Troubleshooting Steps
1. Identify Unhealthy Components
List all components that are currently unhealthy.
# Example: Query Prometheus for unhealthy components
curl -G 'http://<prometheus_server>/api/v1/query' --data-urlencode 'query=ALERTS{health="unhealthy", alertstate="firing", nanocosmosGroup=~".+", instance=~".+", environment=~".+"}'
Expected Output:
{
"status": "success",
"data": {
"resultType": "vector",
"result": [
{
"metric": {
"alertname": "ComponentDown",
"instance": "instance1",
"job": "component",
"nanocosmosGroup": "group1",
"environment": "prod"
},
"value": [<timestamp>, "1"]
},
...
]
}
}
2. Check Network Connectivity
Verify network connectivity to the affected components.
# Example: Check network connectivity to a component
ping <component_hostname_or_ip>
Expected Output:
PING <component_hostname_or_ip> (<ip_address>) 56(84) bytes of data.
64 bytes from <component_hostname_or_ip>: icmp_seq=1 ttl=64 time=0.123 ms
...
3. Verify Component Status
Ensure that the affected components are running and reachable.

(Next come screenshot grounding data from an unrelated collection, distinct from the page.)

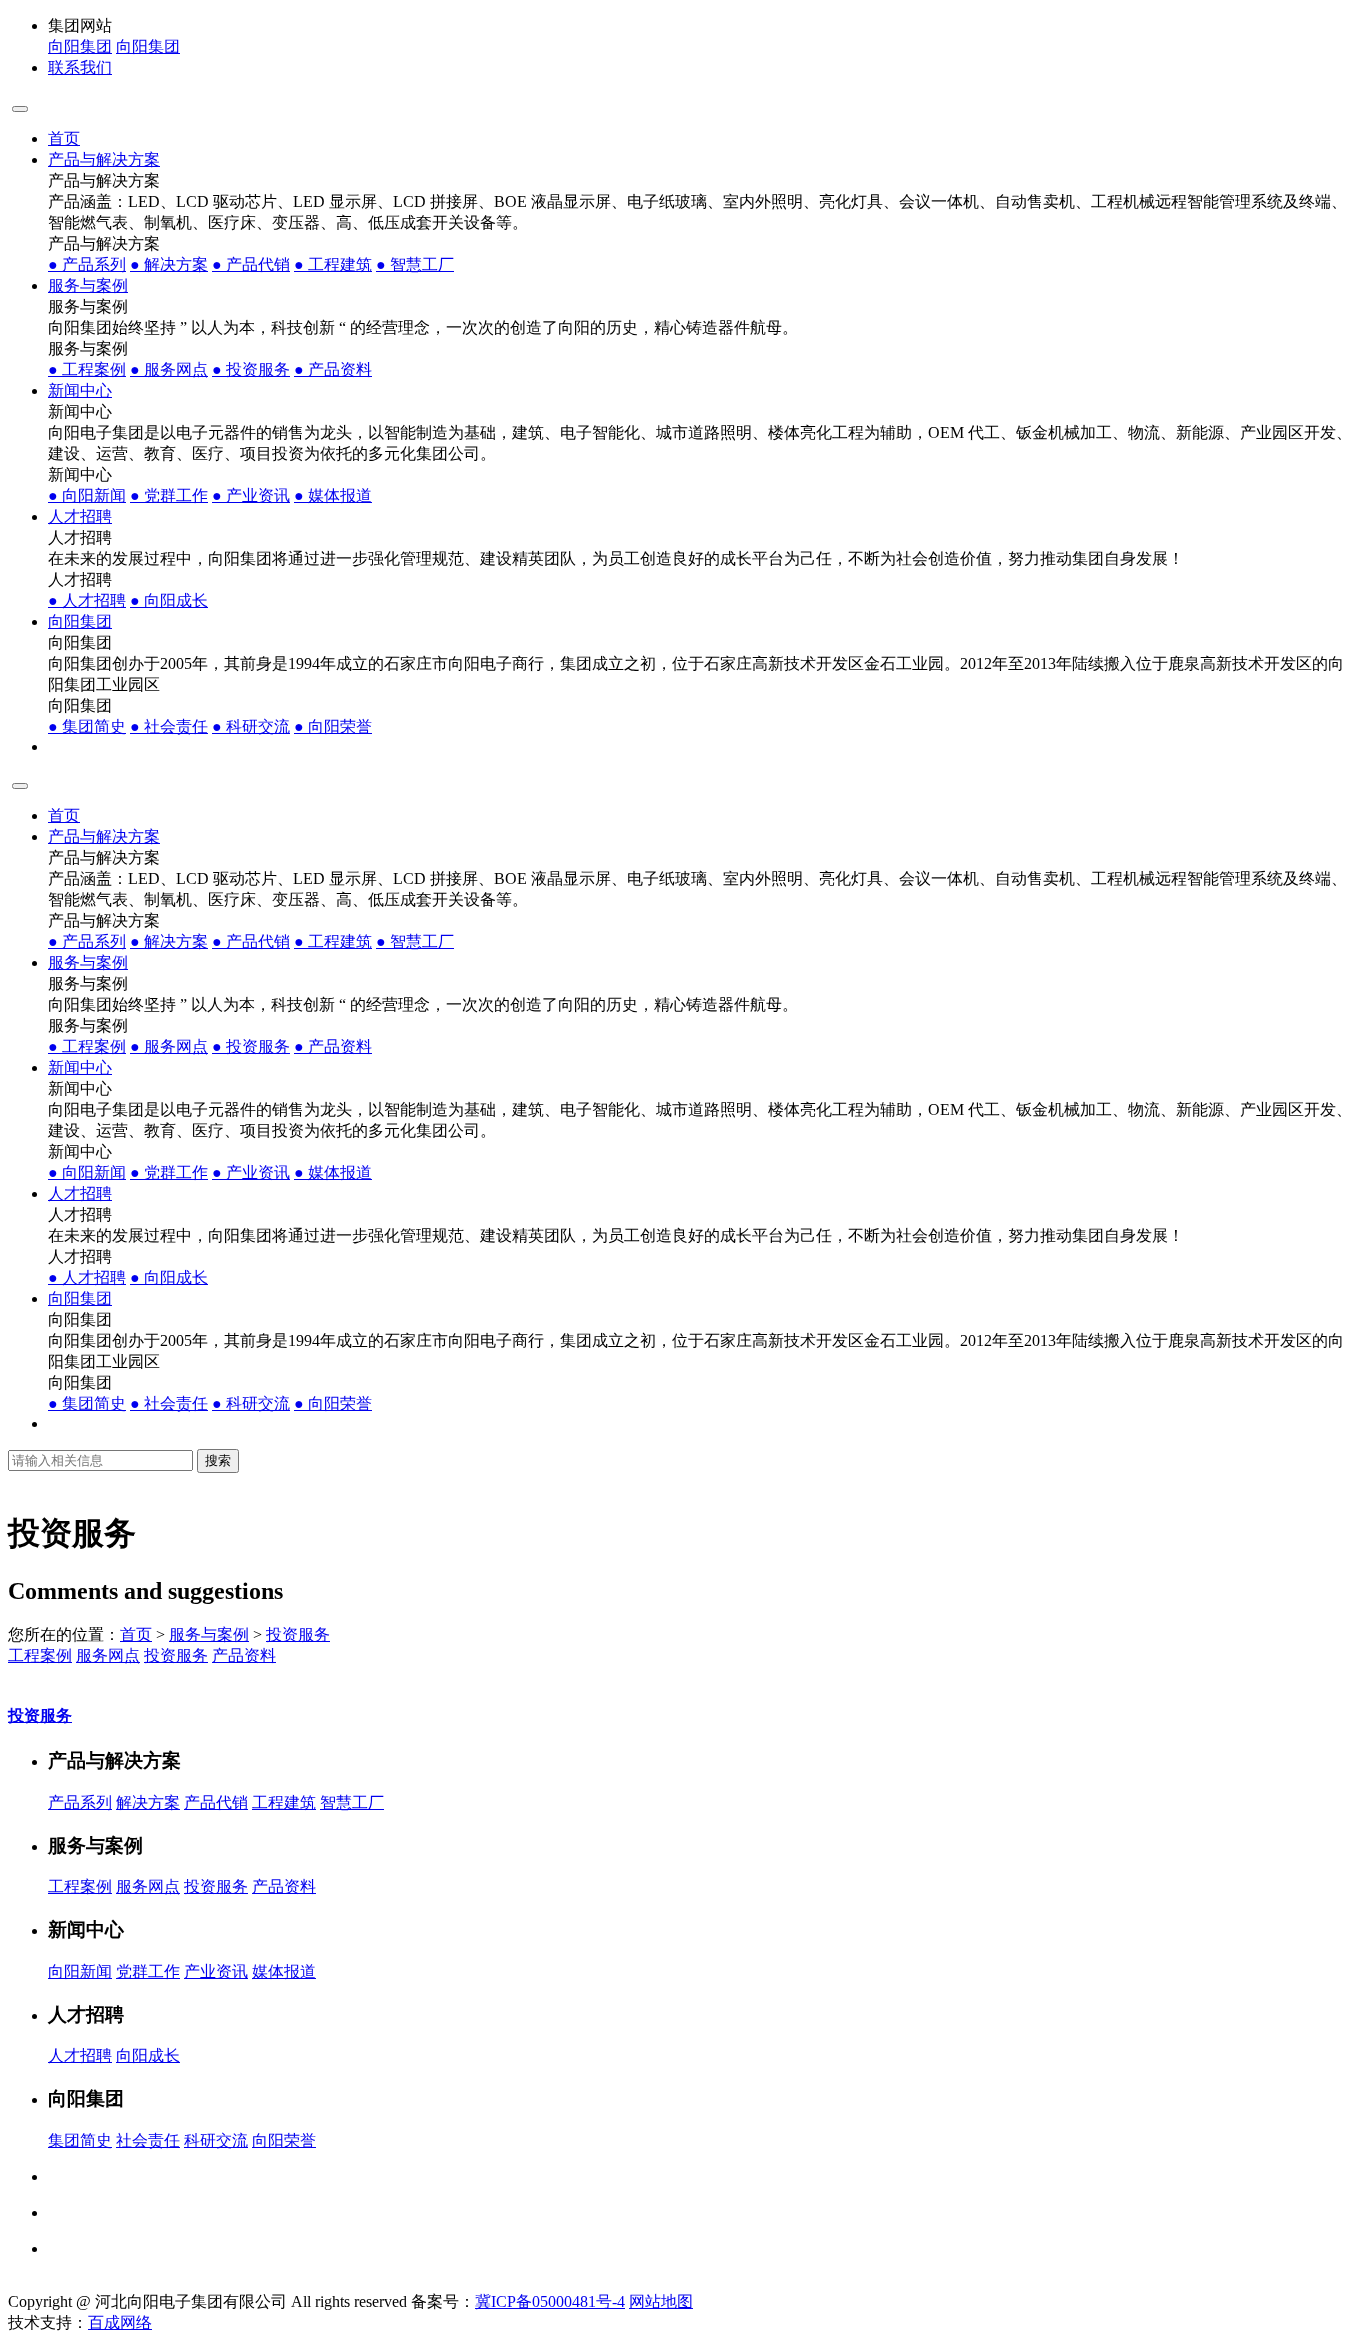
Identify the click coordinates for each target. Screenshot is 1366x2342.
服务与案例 (88, 285)
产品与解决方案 (104, 159)
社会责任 (169, 726)
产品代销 (251, 264)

# Example: Check the status of a component
ssh <component_hostname_or_ip> 'systemctl status <component_service>'
Expected Output:
● <component_service>.service - <Service Description>
Loaded: loaded (/etc/systemd/system/<component_service>.service; enabled; vendor preset: enabled)
Active: active (running) since <date>; <time> ago
...
4. Review Logs
Check the logs of the affected components for any errors or warnings.
# Example: Review logs of a component
ssh <component_hostname_or_ip> 'sudo journalctl -u <component_service> --since "1 hour ago"'
Expected Output:
Nov 13 12:00:00 <hostname> <component_service>[1234]: Starting <component_service>.
Nov 13 12:00:01 <hostname> <component_service>[1234]: <Log message>
...
5. Check Resource Utilization
Ensure that the affected components have sufficient resources (CPU, memory, disk).
# Example: Check resource utilization
ssh <component_hostname_or_ip> 'top -b -n 1 | head -n 10'
Expected Output:
top - 13:00:00 up 10 days, 3:22, 1 user, load average: 0.15, 0.10, 0.05
Tasks: 123 total, 1 running, 122 sleeping, 0 stopped, 0 zombie
%Cpu(s): 1.0 us, 0.5 sy, 0.0 ni, 98.0 id, 0.5 wa, 0.0 hi, 0.0 si, 0.0 st
KiB Mem : 2048000 total, 1024000 free, 512000 used, 512000 buff/cache
KiB Swap: 1024000 total, 1024000 free, 0 used. 1536000 avail Mem
...
Additional Steps
If the issue persists, consider:
- Restarting the affected components.
- Checking for common dependencies or services that might be failing.
- Reviewing recent changes or deployments that might have caused the issue.
- Contacting the network or system administrator for further investigation.